BEGIN STORED DATA

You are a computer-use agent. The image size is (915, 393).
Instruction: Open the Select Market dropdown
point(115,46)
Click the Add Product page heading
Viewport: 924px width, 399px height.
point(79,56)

END STORED DATA
BEGIN STORED DATA

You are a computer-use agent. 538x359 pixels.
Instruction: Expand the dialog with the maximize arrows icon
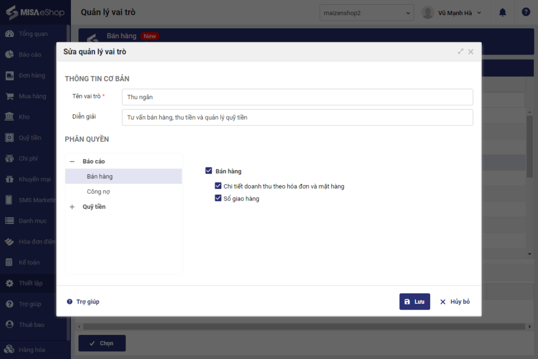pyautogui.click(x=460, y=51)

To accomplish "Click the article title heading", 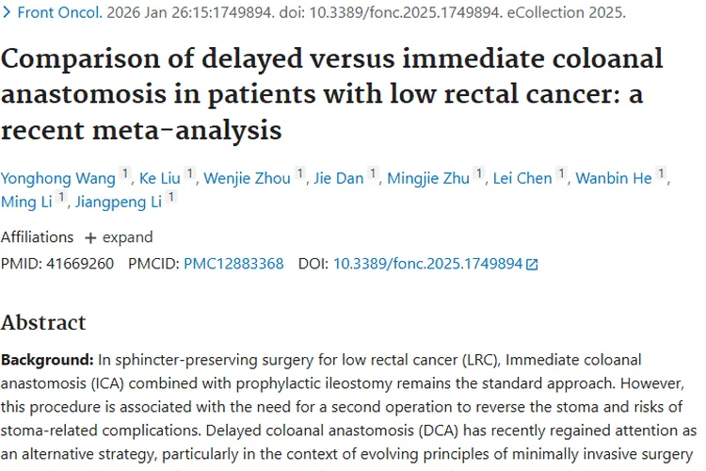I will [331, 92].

END STORED DATA

## THE PROBLEM
Copy out every line from the material above where the string "agent" turns up.

## OUTPUT BELOW
You are a computer-use agent. The image size is (915, 393).
You are a computer-use agent. 538x359 pixels.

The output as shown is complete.